Et les idées dans tout ça ?
Le Contrat Social
Benoît Proux
Il ne faut pas prendre Rousseau pour un enfant sauvage. Même un « bon » sauvage. A lire ou à relire, trois cents ans plus tard, son opuscule-comète, Du Contrat social, que les révolutionnaires de 1789 brandissaient et savaient par cœur comme les maoïstes le petit livre rouge.
L’écriture de Rousseau est faussement naïve, laconique, pleine d’ironie. De sa plume coule l’acide, alors qu’il y a parfois chez Voltaire, son grand rival, de la sensiblerie. On sait la première phrase du Contrat : « L’homme est né libre, et partout il est dans les fers. » Il y a celle-ci aussi, qui reconnaît la servitude volontaire après La Boétie, après Spinoza, mais qui annonce aussi Hegel : « Tel se croit le maître des autres, qui ne laisse pas d'être plus esclave qu’eux ». C’est écrit pour aujourd’hui. Les hommes aiment leurs chaines comme des colliers de fleurs qu’on leur a passé autour du cou. Rousseau aujourd’hui fait un peu sourire, alors que Kant et Hegel le lisaient en pleurant.
Et puis le Contrat porte cette grande idée énigmatique de la « volonté générale », qui parle dans et par la loi. La volonté générale naît d’un atomisme politique « pascal ». L’indépendance de l’individu doit s’abîmer dans la kénose du renoncement à tout ce qu’il est (formule paradoxale, qui pourrait tout aussi bien être celle du totalitarisme) pour ressusciter dans la liberté politique que chacun consent à chacun.
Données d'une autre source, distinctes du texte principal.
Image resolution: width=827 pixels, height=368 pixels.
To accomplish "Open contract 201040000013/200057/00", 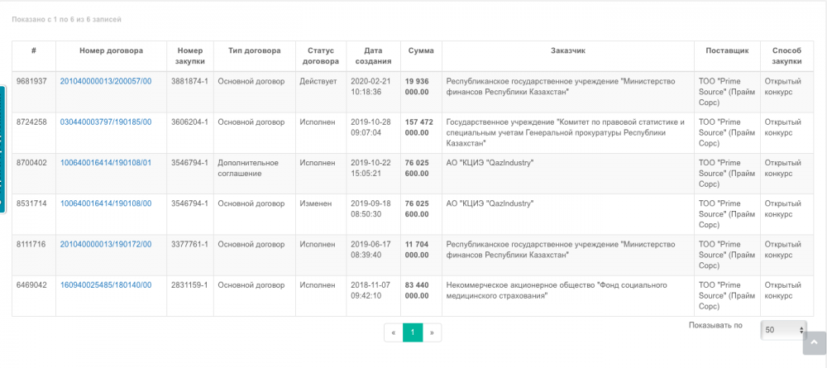I will [x=106, y=81].
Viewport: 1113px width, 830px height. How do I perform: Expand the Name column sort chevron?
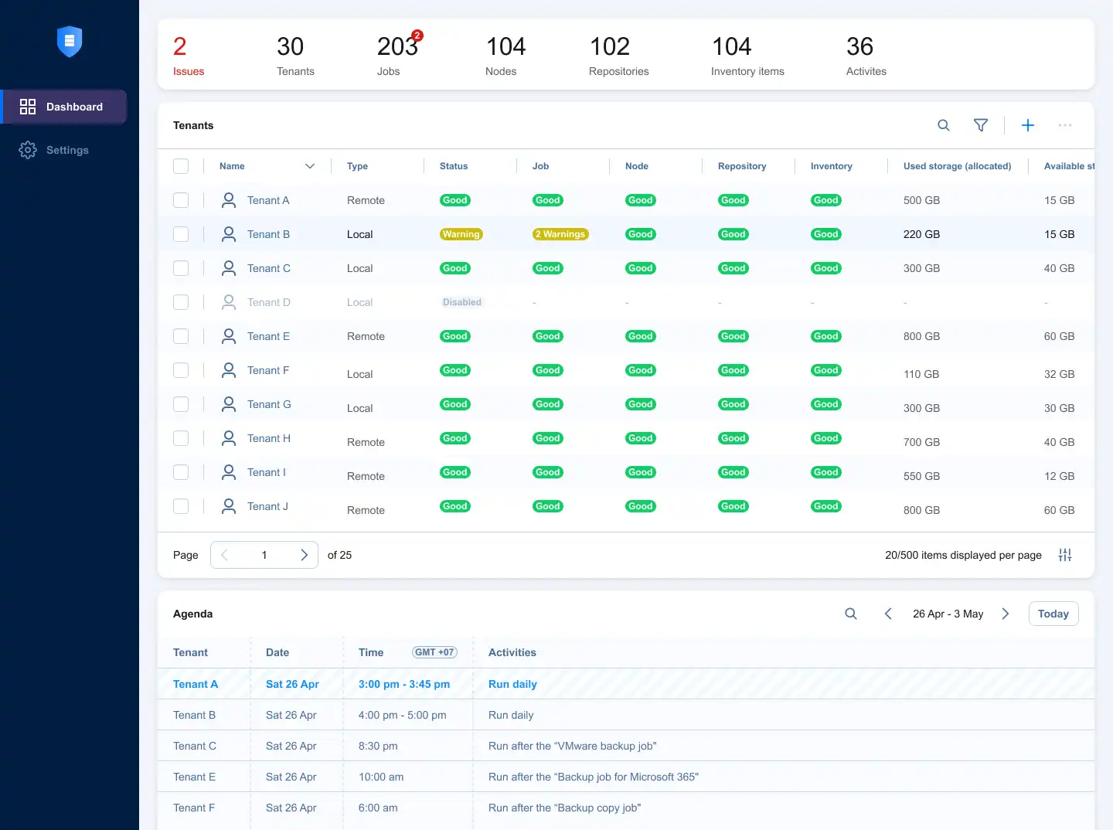click(310, 166)
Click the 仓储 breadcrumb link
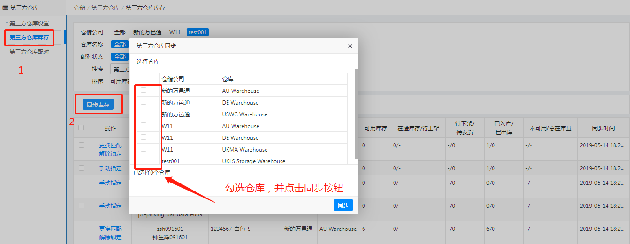The image size is (630, 244). (x=80, y=8)
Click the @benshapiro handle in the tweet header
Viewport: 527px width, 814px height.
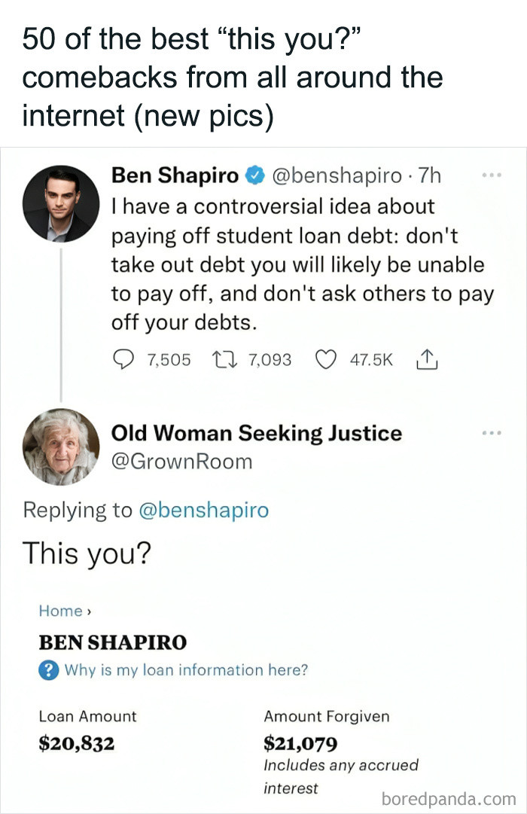[336, 177]
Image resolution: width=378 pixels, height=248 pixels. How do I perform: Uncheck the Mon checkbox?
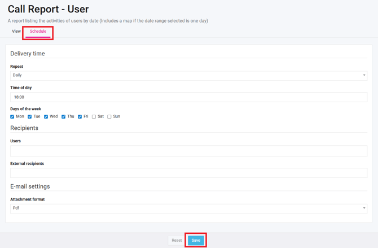(12, 117)
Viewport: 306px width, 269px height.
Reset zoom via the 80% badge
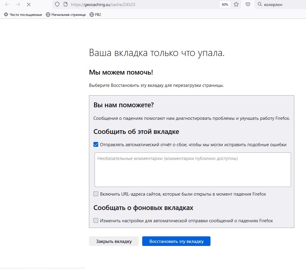tap(225, 4)
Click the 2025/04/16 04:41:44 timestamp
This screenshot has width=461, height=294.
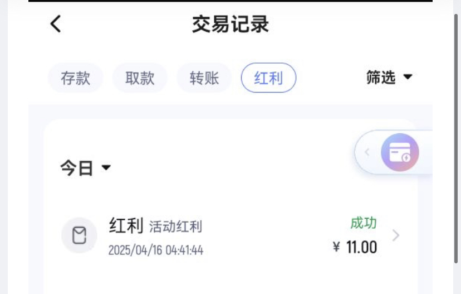(x=156, y=250)
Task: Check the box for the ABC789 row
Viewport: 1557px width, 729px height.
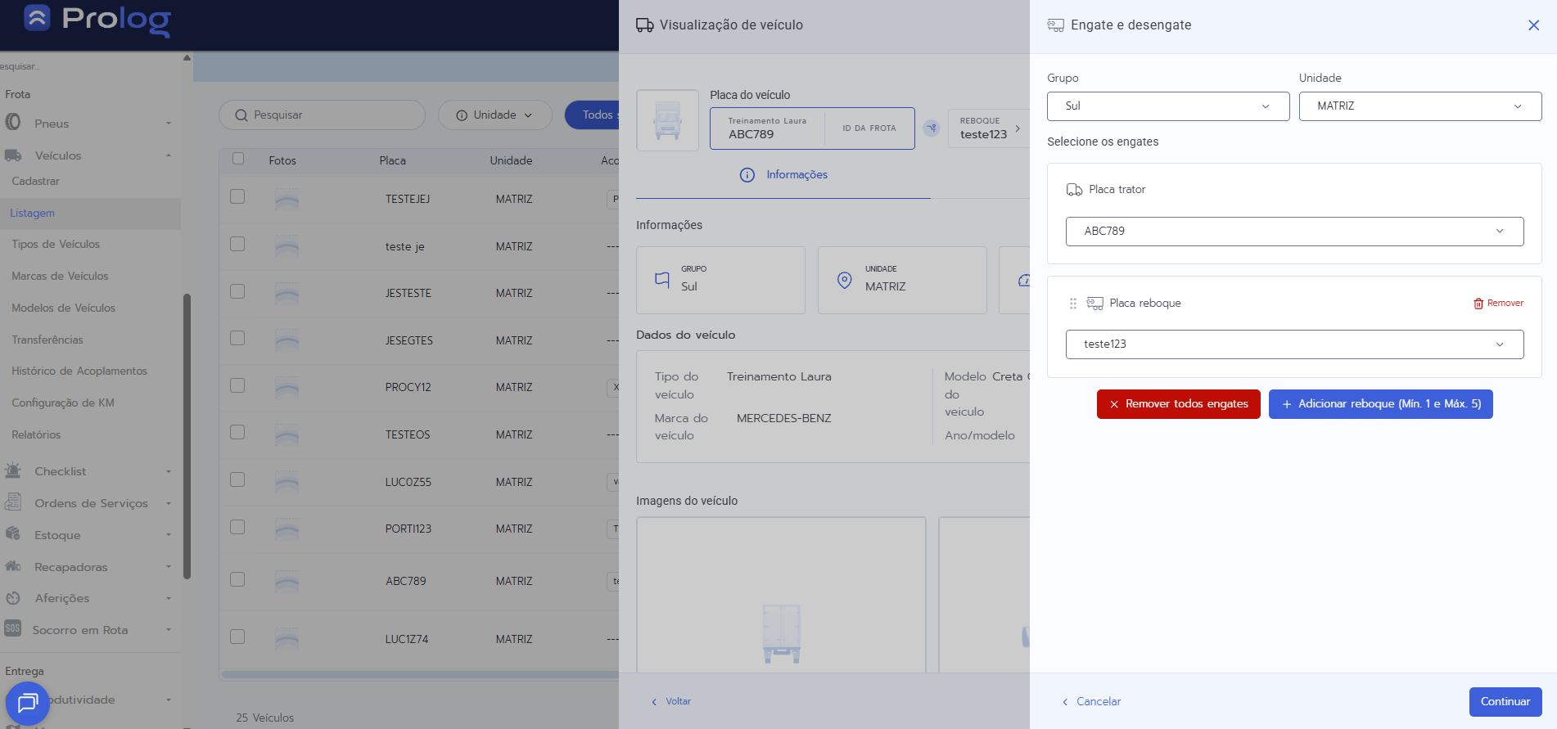Action: click(x=237, y=579)
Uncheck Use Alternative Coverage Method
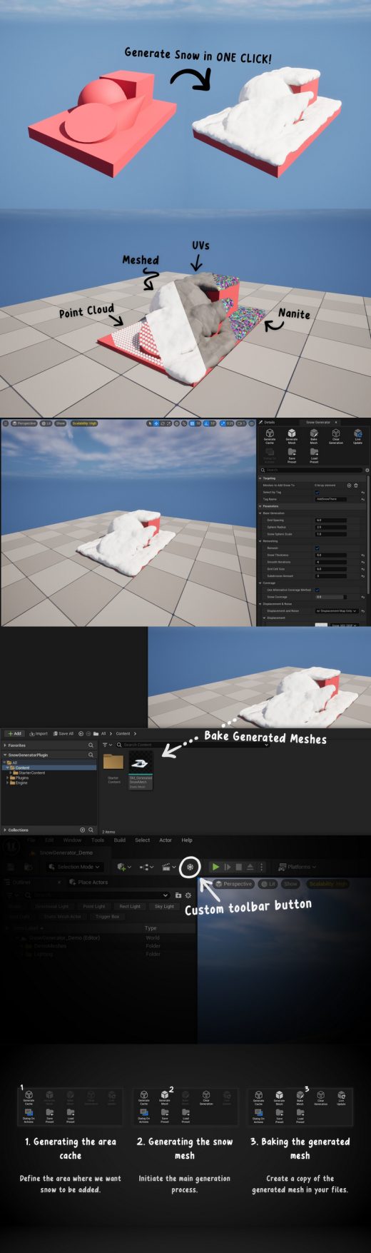The height and width of the screenshot is (1253, 371). [317, 590]

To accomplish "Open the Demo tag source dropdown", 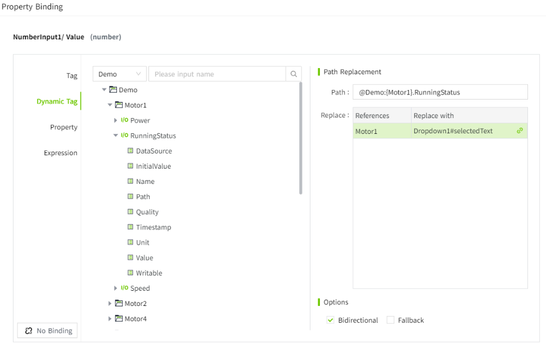I will tap(119, 74).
C’est un atomisme, parce que de la volonté de l’individu à l’assomption de sa liberté dans la vie sociale, il n’y a aucun intermédiaire, ni parti, ni syndicat, ni représentation parlementaire : une démocratie directe pure, qui serait rendue aujourd’hui possible par Internet.
La démocratie est-elle loi de la majorité, ou défense des minorités ? La question de Rousseau reste ouverte. Mais son mérite reste entier, de reconnaître le caractère contingent de tout pouvoir, de tout privilège, de tout « droit naturel ».